TÜRK-İŞ MÜCADELECİ BİR TAVIR ORTAYA KOYAMADI

Türk-İş’in son dönemlerde mücadeleci bir tavır ortaya koyamadığını vurgulayan Öztaşkın şöyle konuştu: “4857 sayılı Yasa çıkarılırken bu yasaya esnek çalışmaya ilişkin hükümler konuldu. Daha önceki yasada felsefe işçinin korunması iken bu yasada işyerinin korunması felsefesi getirildi. Türk-İş bir tavır ortaya koyamadı. 5510 sayılı Genel Sağlık ve Sosyal Güvenlik Yasası ile emeklilik yaşı yükseltildi, SSK hastanelerine el konuldu, sağlık ticarileştirildi. Türk-İş tavır koyamadı. Özelleştirmeler yapıldı, onbinlerce işçi işni kaybetti, kamu zarara uğratıldı. Türk-İş tavır koyamadı. Örgütlendikleri için işten çıkartılan, kapının önüne konulan işçilere Türk-İş sahip çıkamadı. Örgütsüz işçilere sahip çıkamadı. Türk-İş Tekel işçilerine sahip çıkamadı. Toplumsal sorunlara karşı duyarsız kaldı, sosyal devlet tasfiye edilirken duyarsız kaldı. Toplumsal ve sosyal sorumluluklarını yerine getirimedi. Demokrasi, barış, anayasa, kadına şiddet, deprem gibi ülkemizin yaşadığı sorunlarda duyarsız kaldı. TÜSİAD gibi bir dernek kadar bile etkin olamadı. Ülkenizin, insanlarınızın, işçilerin, emekçilerin sorunlarına duyarsız kalırsanız elbette itibar kaybedersiniz.”

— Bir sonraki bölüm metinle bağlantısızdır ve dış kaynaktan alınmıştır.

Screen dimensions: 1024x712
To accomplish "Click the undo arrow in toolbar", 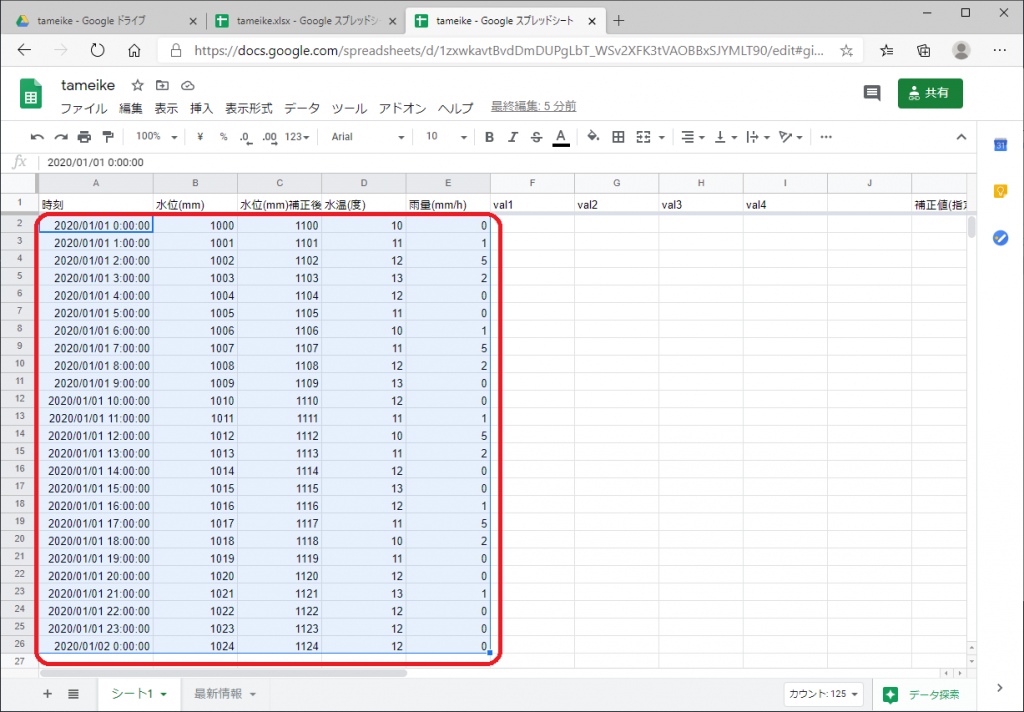I will (37, 137).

‘KÜRT SORUNUNA VE BARIŞA YÖNELİK SÖZÜMÜZ OLACAK'

Öztaşkın’ın yönetimi eleştirirken, “Kirlerimizden arınacağız, bakanların çekmecelerinde tehdit için dosyalar bulunmayacak” sözleri dikkat çekti. Öztaşkın, “Herkesin kimliğini, dilini özgürce ifade edebileceği bir Türk-İş olacak. Arkasından dolanmaya gerek yok, Kürt sorunu konusunda sözümüz olacak. Özgürlük, barış ve kardeşlik temelinde barış talebimiz olacak” diye ifade etti.

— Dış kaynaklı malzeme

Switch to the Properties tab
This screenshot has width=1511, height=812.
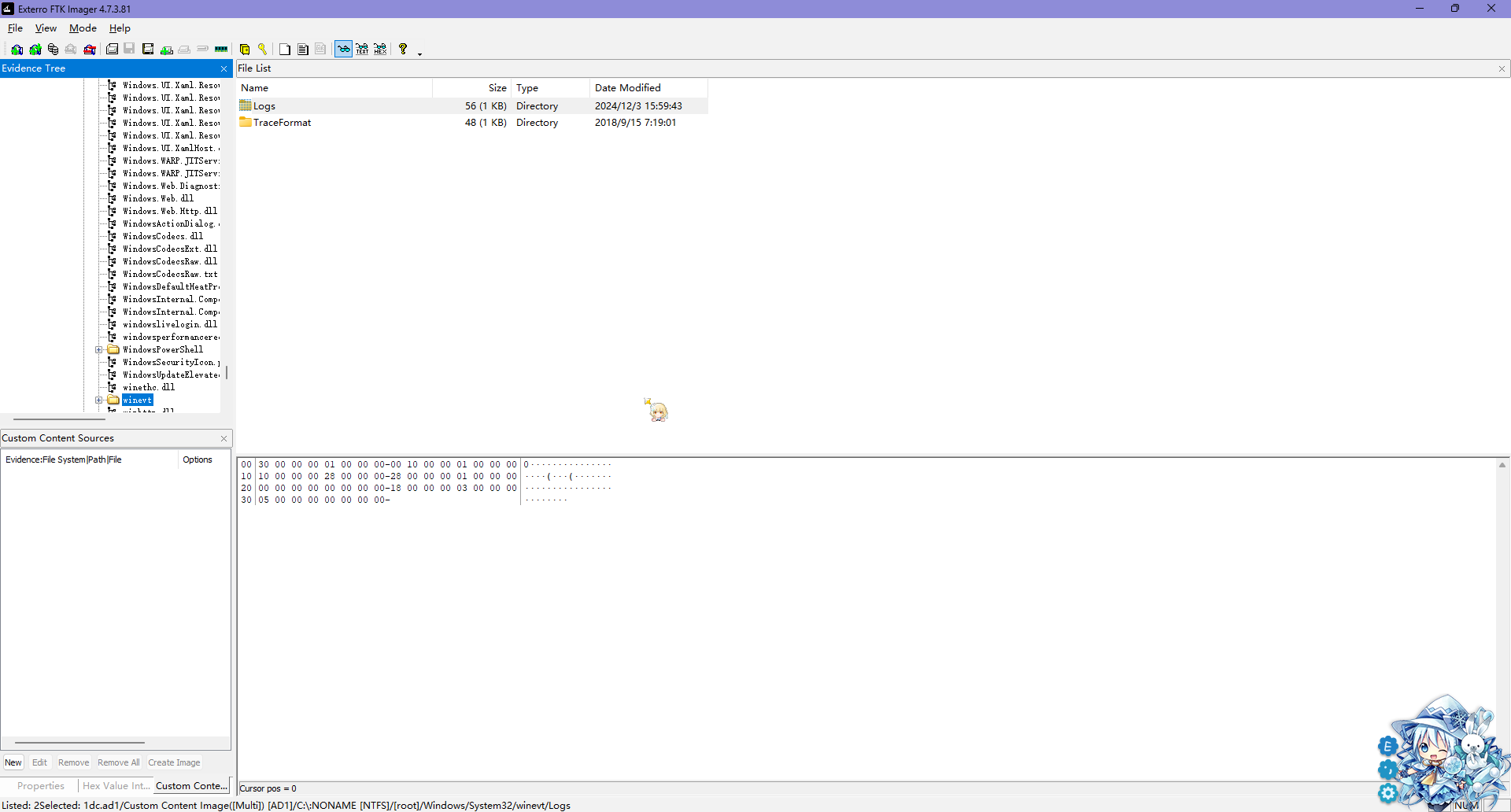click(x=41, y=786)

Türk-İş’in üyelerinin, toplumun gözünde itibar kaybetmesinde tabii ki sadece bunların değil, dünya ve ülke genelinde uygulanan küresel politikaların da etkisi olduğunu belirten Öztaşkın, “Bu politikaların zaten sendikalara itibak kaybettirmeye çalıştıklarını biliyoruz. Ancak eleştiri oklarını önce kendimize yöneltmeliyiz. Eleştiriyi önce kendimize yapmalıyız. Sendikacılığın evrensel değerlerini yıpratanlardan, sendikacılığın itibarını düşürenlerden önce biz hesap soracağız. Biz hesap verilebilir bir sendikal hareket yaratacağız” diye konuştu.

İtibarın emek, inanç, mücadele ve kararlılıkla, söylediğini yapan yöneticilerle sağlanabileceğini ifade eden Öztaşkın şöyle devam etti: “Türk-İş Genel Başkanı olursam söylediğini yapan bir Türk-İş olacak. Asla yapamayacağımızı söylemeyeceğiz, söylediğimizi de yapacağız. Artık toplumsal ve sosyal sorumluluklarını yerine getiren bir Türk-İş olacak. Herkesin dilini, kültürünü, inancını, ve düşüncelerini özgürce ifade edebileceği bir Türkiye talebimiz olacak.”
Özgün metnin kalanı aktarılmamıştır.